_TO-DO ITEM_. Copy out each line of the data below that contains the string "click". Case counts.

_Source records_.
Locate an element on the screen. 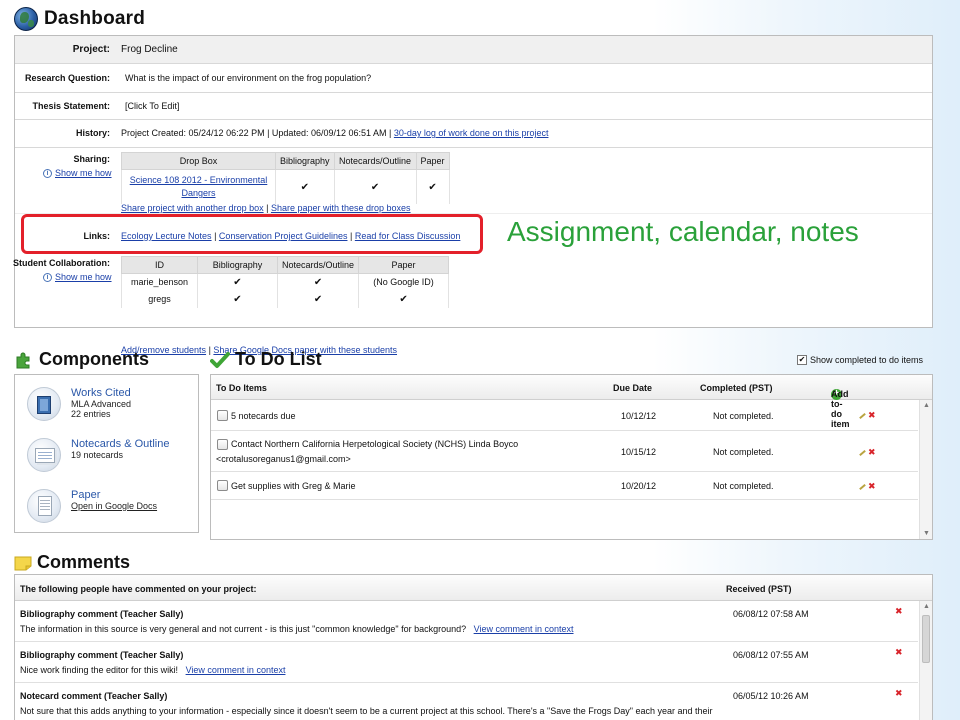 The image size is (960, 720). globe-icon is located at coordinates (26, 19).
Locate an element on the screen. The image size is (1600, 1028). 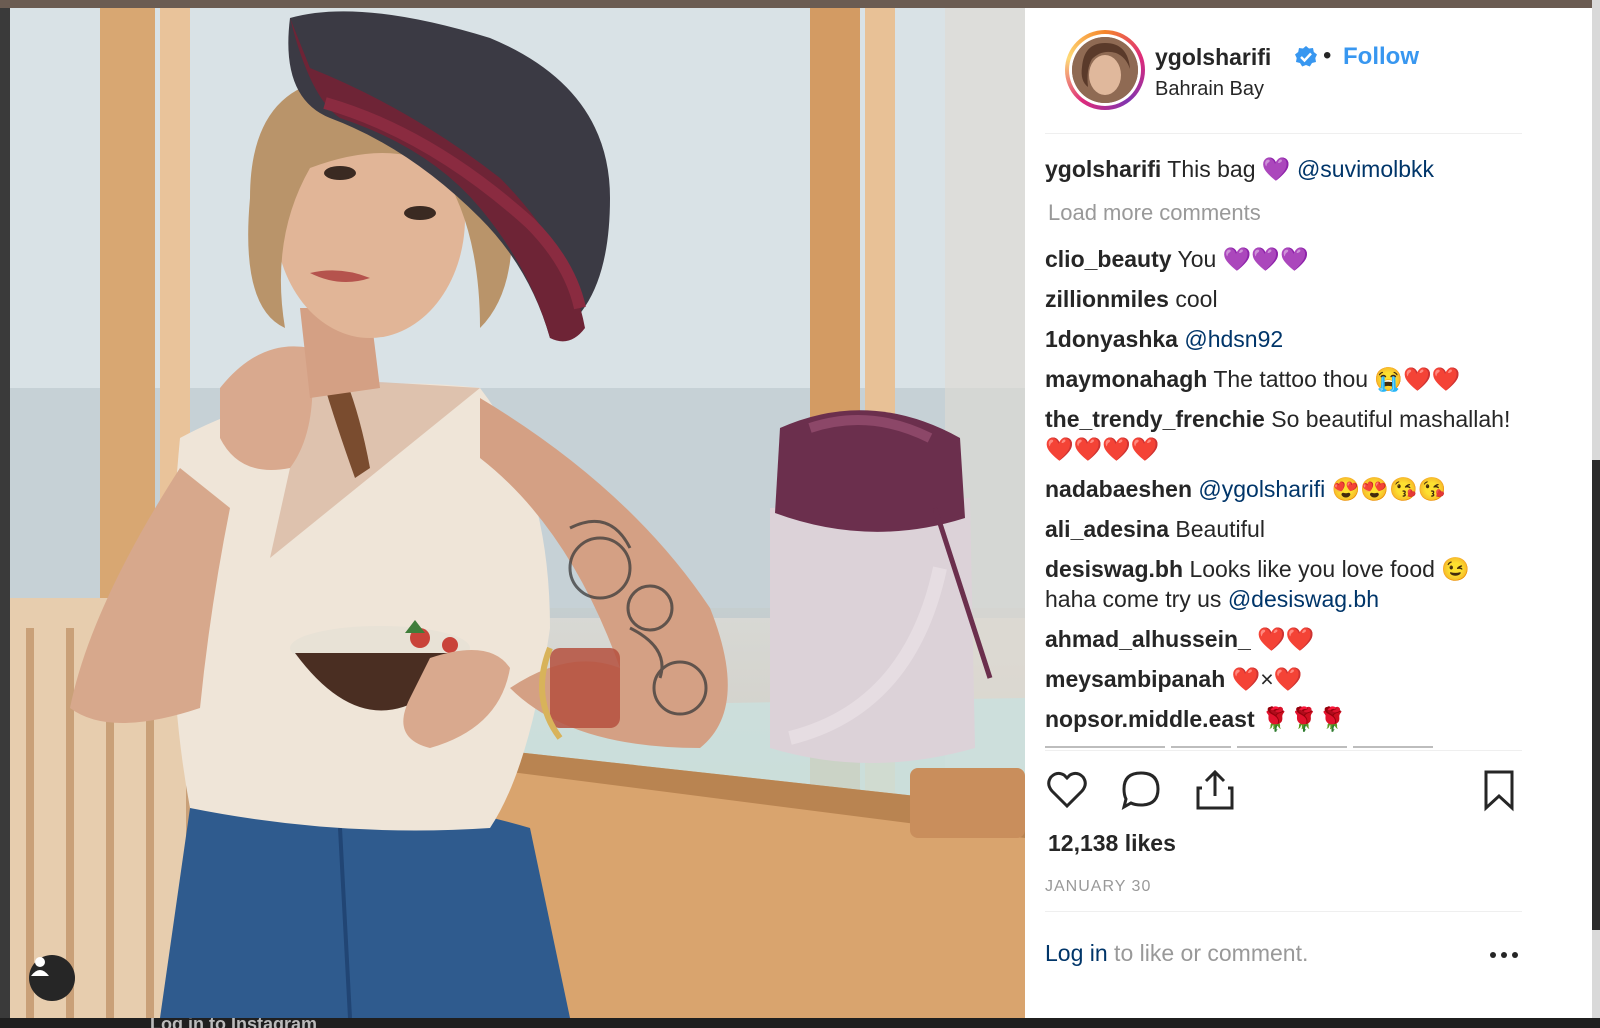
comment-row: 1donyashka @hdsn92 is located at coordinates (1290, 339).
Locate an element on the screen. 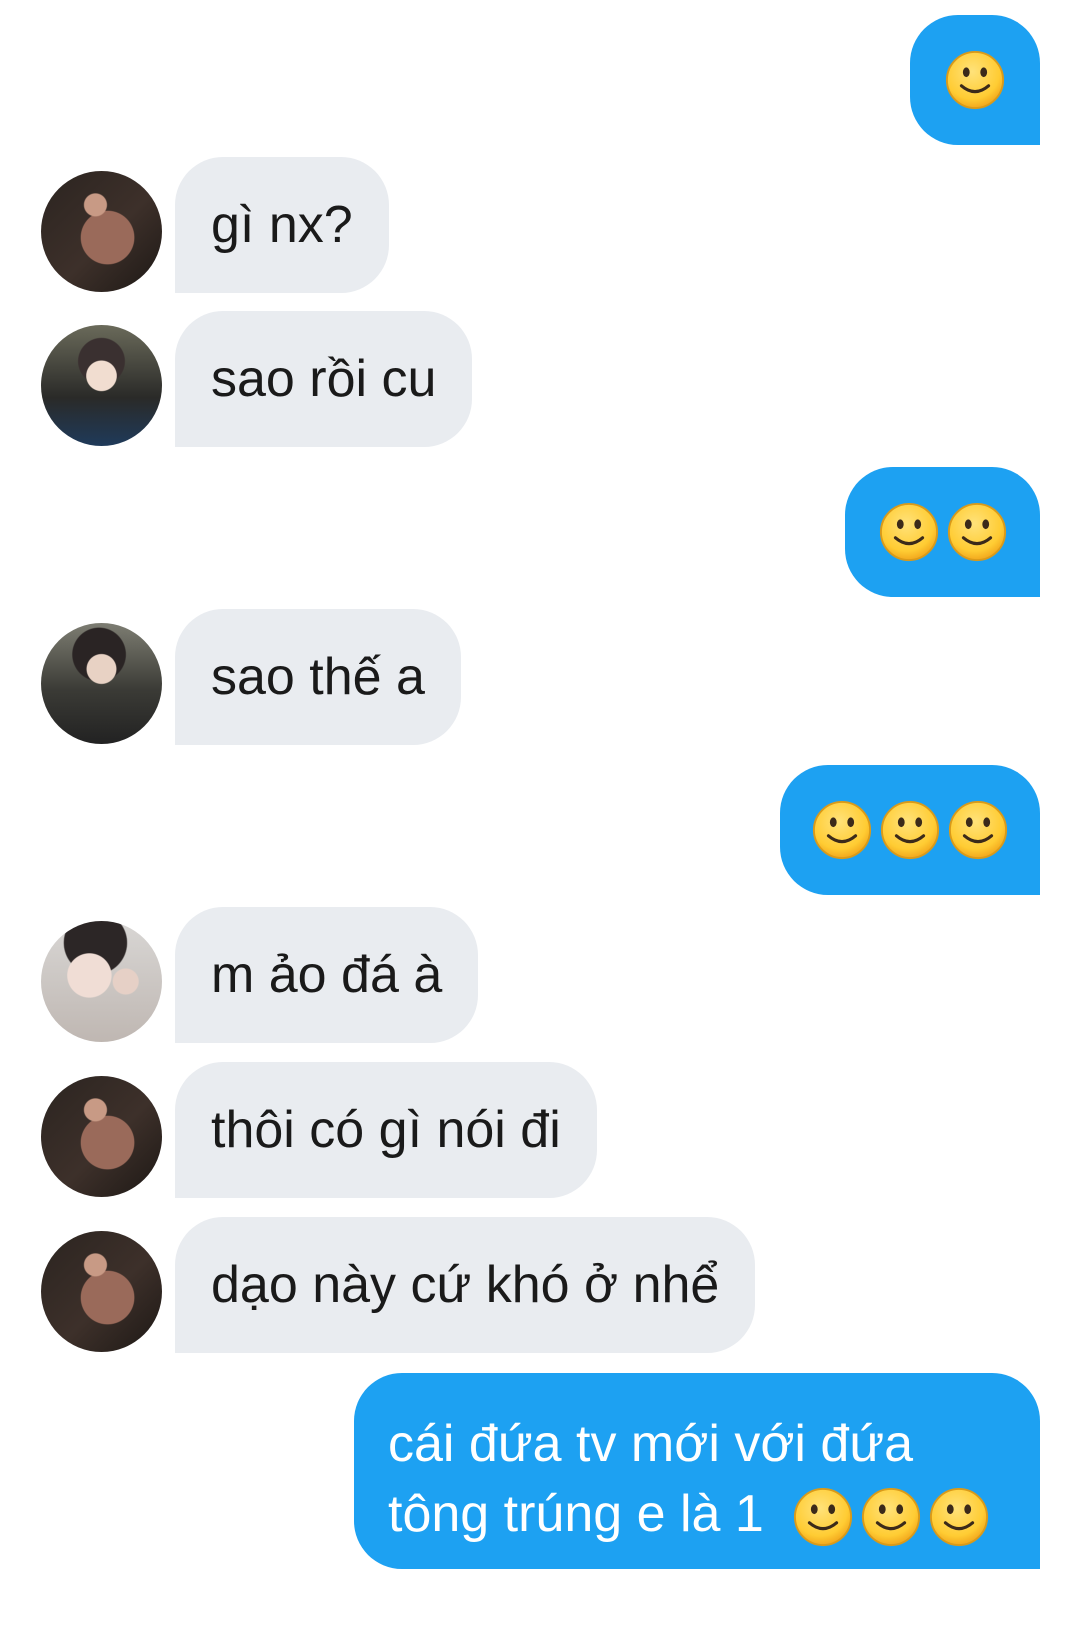 The width and height of the screenshot is (1080, 1637). message-text: sao thế a is located at coordinates (318, 677).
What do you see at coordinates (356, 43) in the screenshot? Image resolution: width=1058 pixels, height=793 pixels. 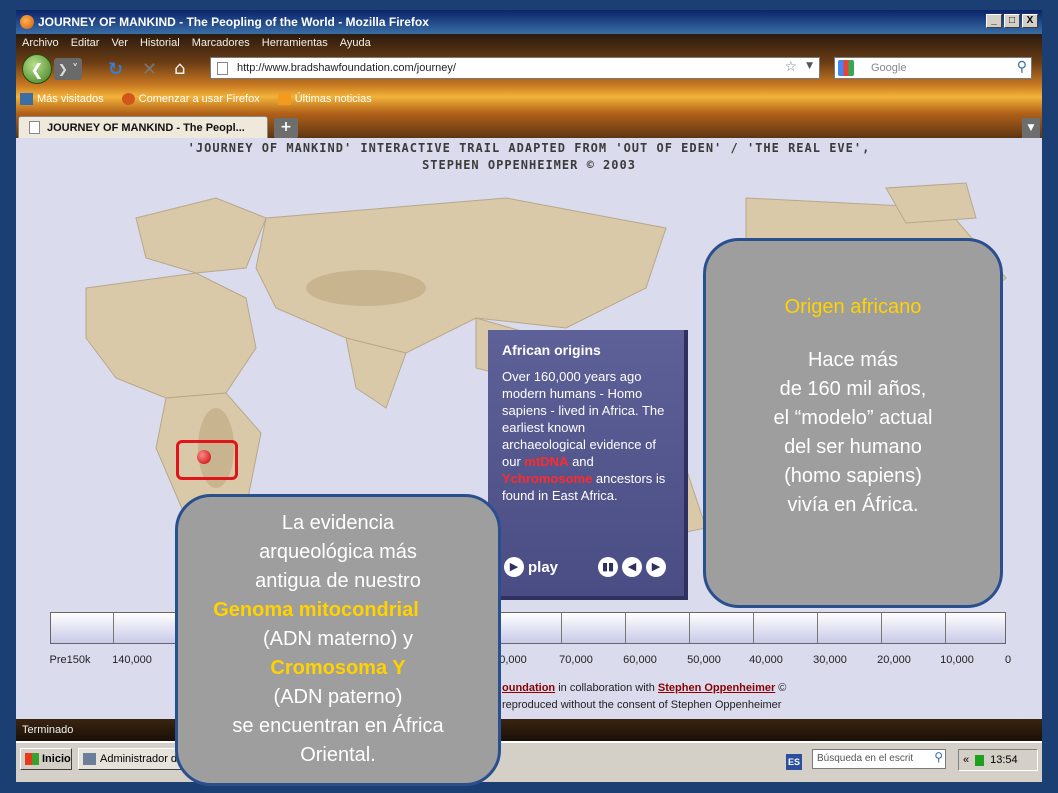 I see `menu-ayuda: Ayuda` at bounding box center [356, 43].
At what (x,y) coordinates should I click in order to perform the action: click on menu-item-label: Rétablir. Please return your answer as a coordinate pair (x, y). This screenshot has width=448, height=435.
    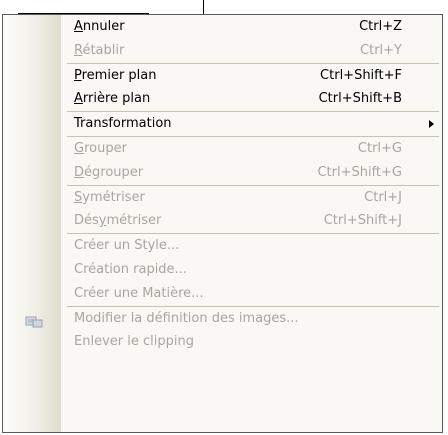
    Looking at the image, I should click on (100, 50).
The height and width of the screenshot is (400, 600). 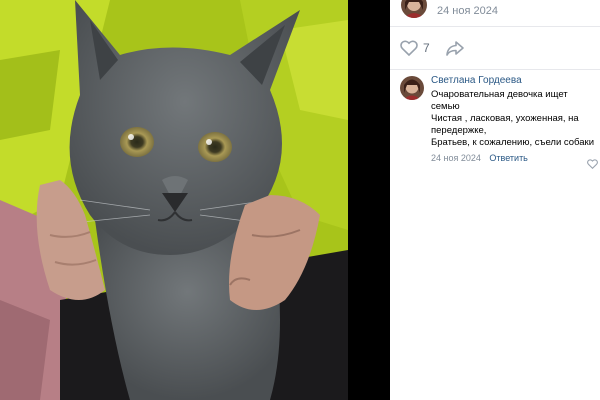 What do you see at coordinates (514, 81) in the screenshot?
I see `comment-author: Светлана Гордеева` at bounding box center [514, 81].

_EXERCISE RESULT_.
At what (x,y) coordinates should I click in order to perform the action: click on menu-item-label: Rétablir. Please return your answer as a coordinate pair (x, y). This screenshot has width=448, height=435.
    Looking at the image, I should click on (100, 50).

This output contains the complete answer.